CNS-Wellness ( www.cns-wellness.com ), is a Tampa FL based cognitive science clinic business, specializing in the treatment of behavioral health disorders in at least three focus areas: a) stress related disorders including anxiety and panic attacks, depression, and obsessive-compulsive spectrum disorders, b) developmental and learning disorders such as autistic spectrum issues and Asperser’s syndrome, AD/HD, learning differences and birth trauma-related issues, and c) purely brain-based issues including epilepsy and seizure disorder, traumatic brain injuries, and related acquired brain syndromes.

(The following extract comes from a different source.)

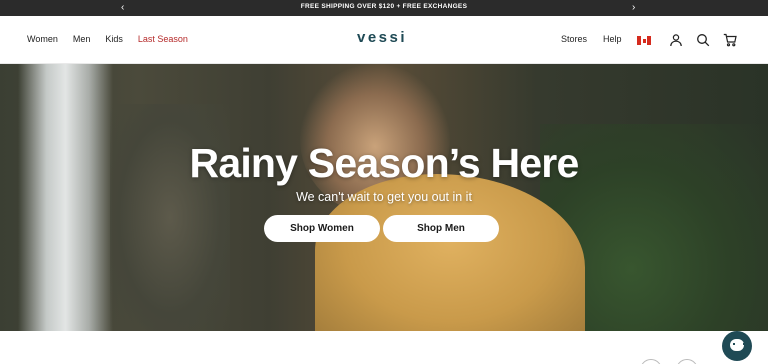 This screenshot has height=364, width=768. I want to click on vessi-logo: vessi, so click(382, 38).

Psoria-Shield Inc. ( www.psoria-shield.com ), is a Tampa FL based company specializing in design, manufacturing, and distribution of medical devices to domestic and international markets.  PSI employs full-time engineering, production, sales staff, and manufactures within an ISO 13485 certified quality system.  PSI’s flagship product, Psoria-Light®, is FDA-cleared and CE marked and delivers targeted UV phototherapy for the treatment of certain skin disorders.


Safe Harbor Statement:


Certain statements contained in this news release that are not statements of historical fact constitute forward-looking statements within the meaning of the Private Securities Litigation Reform Act of 1995.  Such statements include statements regarding the proposed exchange transaction, the anticipated closing date of the transaction and anticipated future results following a closing of the transaction.  Forward-looking statements can be identified by the fact that they do not relate strictly to historical or current facts.  They often include words like “believe,” “expect,” “anticipate,” “estimate,” and “intend” or future or conditional verbs such as “will,” “would,” “should,” “could,” or “may.”  While it is not possible to identify all factors, risks and uncertainties that might relate to, affect or arise from the proposed transaction, and which might cause actual results to differ materially from expected results, such factors, risks and uncertainties include delays in completing the transaction, difficulties in integrating operations following the transaction, difficulties in manufacturing and delivering products, potential market rejection of products or services, increased competitive pressures, changes in general economic conditions, legislative and regulatory changes that adversely affect the business in which the parties are engaged, changes in the securities markets and other factors, risks and uncertainties disclosed from time to time in documents that the Company files with the SEC.